*Task directions*: Taking the line with "The height and" as the start, reproduce every line until the records end, exactly and with nothing added.

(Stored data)
_ _ _

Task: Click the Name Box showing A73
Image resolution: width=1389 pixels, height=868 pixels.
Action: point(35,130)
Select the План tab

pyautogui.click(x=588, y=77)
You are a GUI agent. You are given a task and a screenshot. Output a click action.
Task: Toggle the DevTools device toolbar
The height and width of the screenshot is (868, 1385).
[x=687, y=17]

_ _ _

*Result*:
The height and width of the screenshot is (868, 1385).
[x=687, y=17]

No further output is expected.